Meister Anton versteht die Welt nicht mehr. Hat er sie je verstanden? Hat er sich selbst, seine Familie je verstanden? Und noch immer versteht er nicht. Klare Prinzipien - und klar an der Wirklichkeit vorbei! Es ist auch niemand da, der Meister Anton hilft. Er ist von allen getrennt. Frau und Tochter sind tot. Der Sohn hat das Haus verlassen. Gott, Jesus gibt es für ihn nicht. Gott, Jesus kommen ihm nicht einmal in den Sinn. Damit beschreibt Hebbel unser Leben. So ist der Mensch. Luther bezeichnet ihn als einen, der in sich selbst verkrümmt ist (der Mensch als „homo incurvatus in se"). Wir sagen heute: Er läuft ständig im Kreis, er hört nichts und sieht nichts.

Darin unterscheiden sich die Menschen wie Meister Anton von dem Erbauer, Schnitzer und Stifter der Kanzel. Sie verweisen auf Jesus, der sein Leben wegen der Sünde gab und durch seinen Tod die Sünde aufhob. Hätte Meister Anton unter der Kanzel gesessen, hätte er wohl gelernt, die Welt zu verstehen. Er hätte gelernt, seine Prinzipien rechtzeitig über Bord zu werfen. Vielleicht hätte er diese Ideen nie zu seinen Prinzipien gemacht.

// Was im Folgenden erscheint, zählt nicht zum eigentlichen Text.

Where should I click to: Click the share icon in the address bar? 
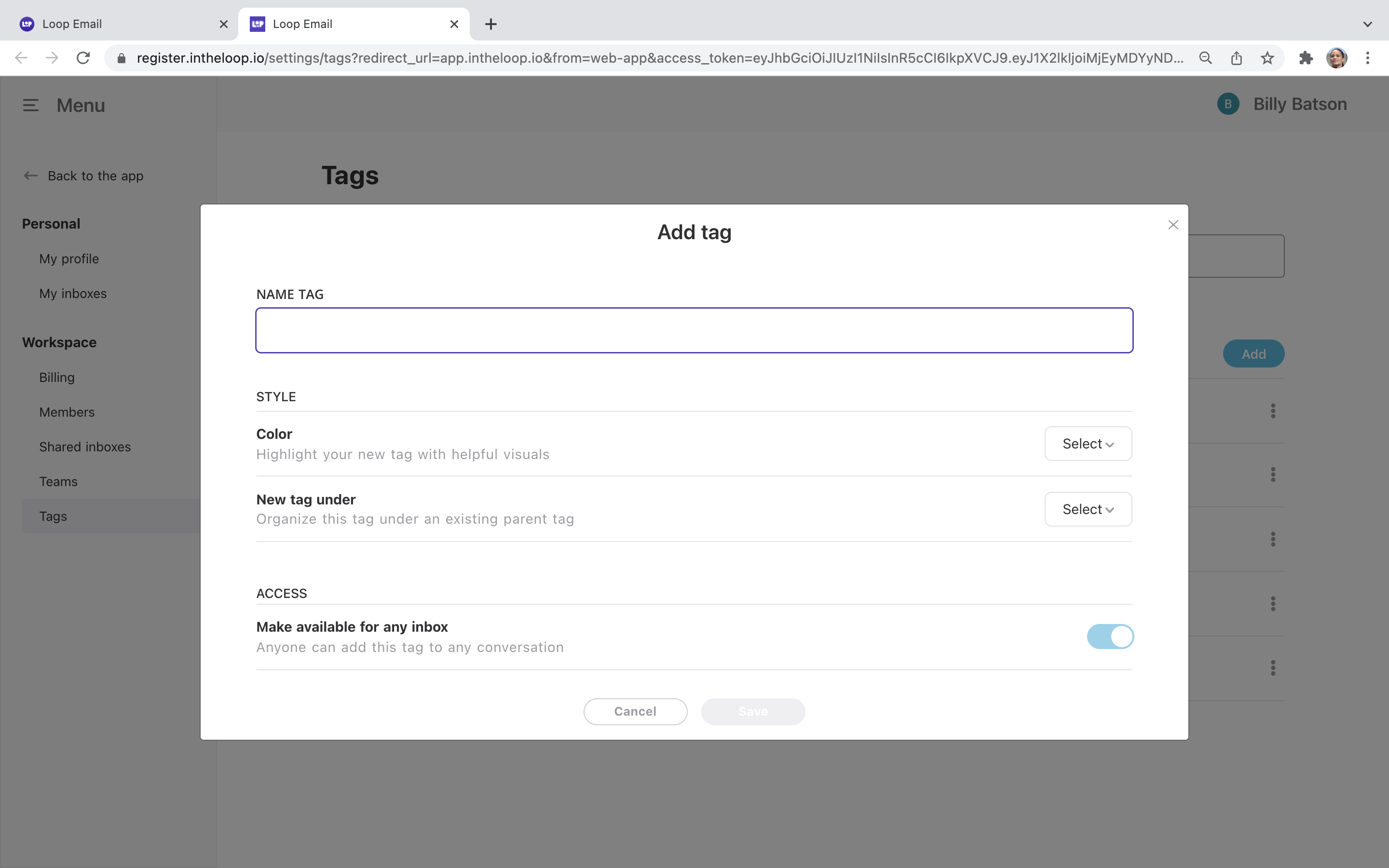coord(1236,58)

III. Ich habe mich gefragt: Was mögen die denken, die auf dieser Kanzel stehen? Und die, die unter der Kanzel sitzen? Ist es notwendig, dass sie jeden Karfreitag und jeden Sonntag, einschließlich Ostern, das Bild mit dieser Unterschrift sehen? Dass sie es so dauerhaft vor Augen haben? Erbauer, Schnitzer und Stifter, und auch die Gemeinde heute, sagen bis heute „ja". Es gab - und gibt - viele Meister Anton und viele Meisterinnen Antonia. Nicht alle sind Handwerker. Sie sind Schüler, Arbeiter, Angestellte, Bauern, Lehrer, Manager, Politiker und Was-weiß-ich-alles. Dass sie zu Meistern, Meisterinnen Antonia/Anton werden, will die Kanzel in der Kirche Nordfrieslands verhindern. Sie steht da wie ein Leuchtfeuer und sagt: „Ihr beklagt den Tod Jesu. Recht habt ihr, aber seid getrost. Er starb, gab deshalb sein Leben, damit ihr lebt und nicht allein seid. Die Sünde, die Trennung des Menschen von Gott und damit auch von den Menschen, ist tot, gestorben am Holz von Golgatha."

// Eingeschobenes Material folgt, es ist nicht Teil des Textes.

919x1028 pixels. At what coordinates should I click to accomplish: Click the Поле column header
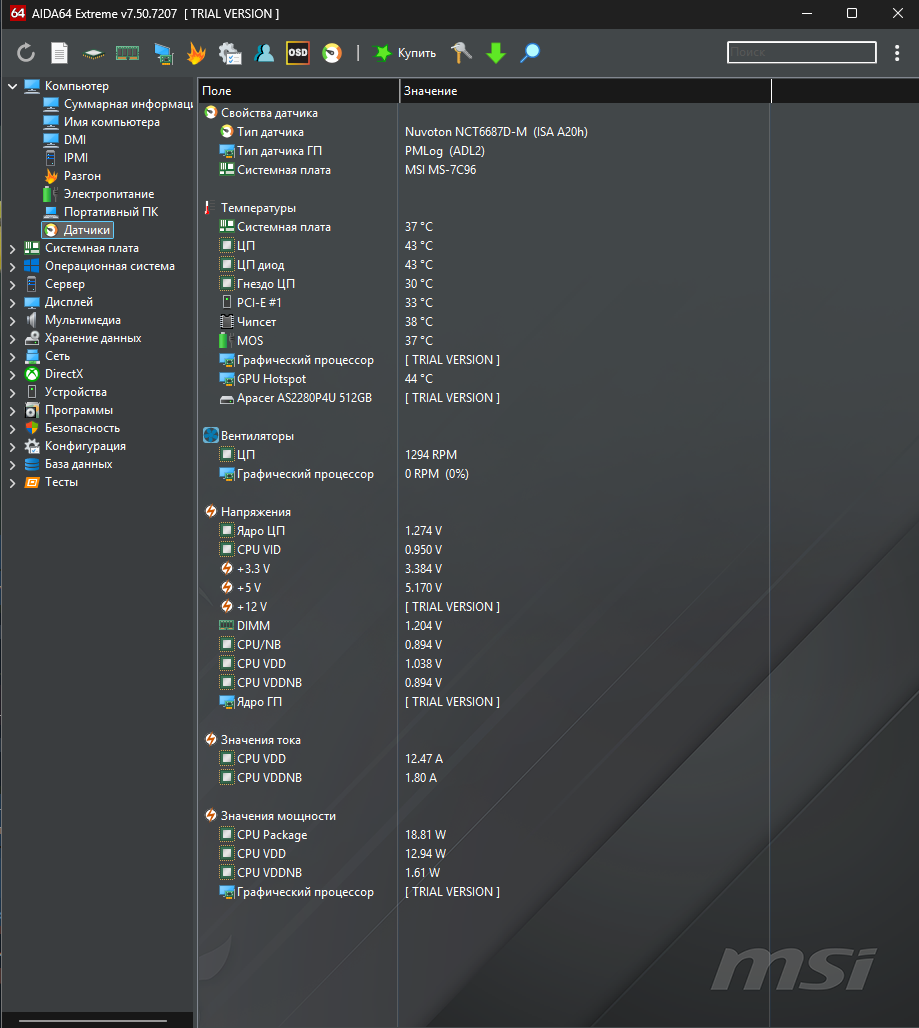point(298,91)
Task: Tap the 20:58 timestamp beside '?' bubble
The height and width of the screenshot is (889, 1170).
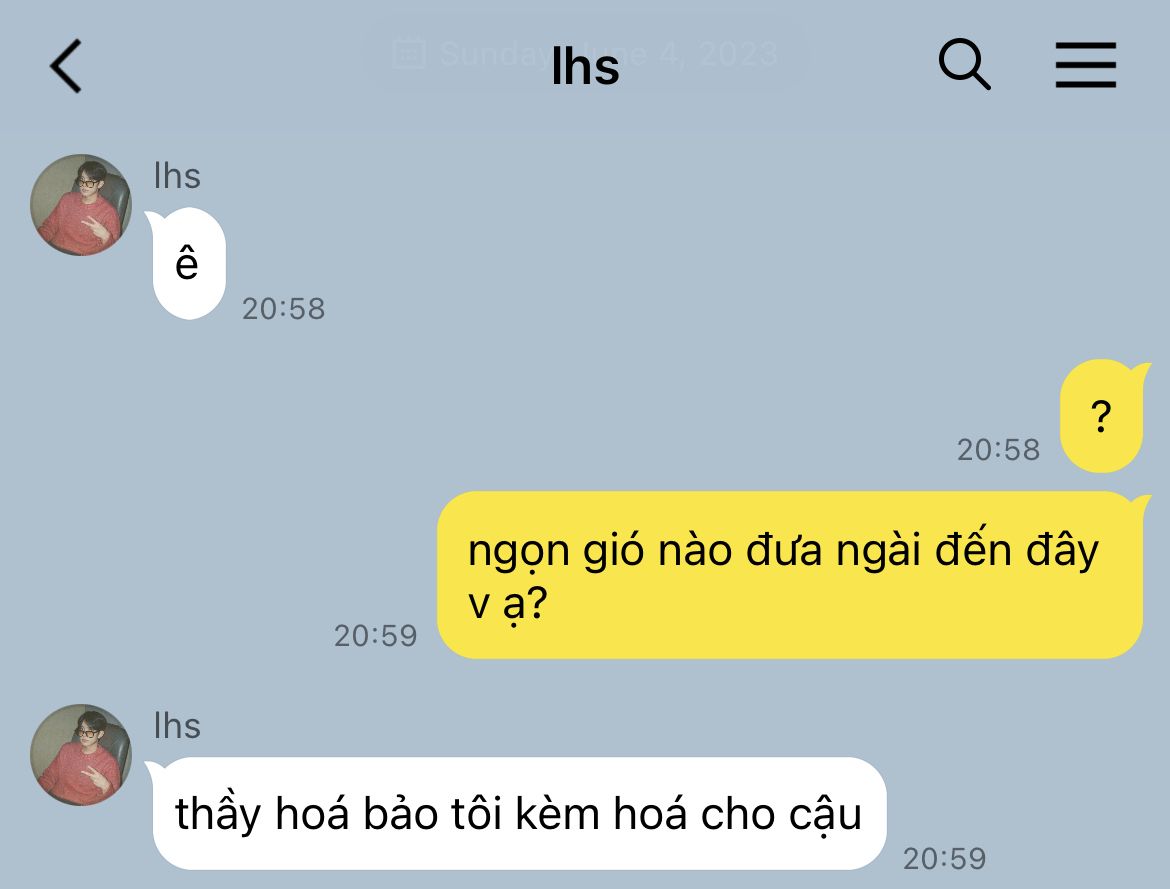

Leuchtfeuer brennen dort, wo Gefahr droht, wo die Strömung gefährlich, wo die Zufahrt zum Hafen gefährdet ist. Die Gefahr, ein Meister Anton zu werden, ist groß. Darum ist es notwendig und gut, dass die Kanzel mit diesem Bild und dieser Unterschrift ständig präsent ist. Wir dürfen nicht müde werden, sie zu lesen und von der Kanzel zu predigen.

In Süderlügum saß der Vater von Matthias Claudius unter dieser Kanzel. Sein Vater stand auf ihr, ebenso schon dessen Vater und dessen Vater. Drei Generationen Claudius folgten Vater auf Sohn als Prediger. Das ging so über 100 Jahre. Erst der Vater von Matthias Claudius wurde Pastor in einem anderen Ort Schleswig-Holsteins. Sein Sohn, Matthias Claudius, suchte sich eine noch andere Kanzel, er schrieb für die Presse. Doch die Schrift an der Kanzel seiner Vorfahren steht hinter seinen Schriften. Sie alle werden nicht müde zu predigen, was dort an der Kanzel geschrieben steht.

Werden auch Sie nicht müde zu hören! Die Minenräumerin hört nicht auf in ihrem Kampf gegen Minen und andere Vernichtungsmittel. Sie arbeitet heute bei der UNO in Genf und kämpft für die Abrüstung; sie kämpft dafür, dass erst gar keine Minen produziert werden, damit Menschen nicht raffiniert töten, nicht allein sind, sondern zusammenstehen. Dafür zu kämpfen ist mühsam, aber sie gibt nicht auf.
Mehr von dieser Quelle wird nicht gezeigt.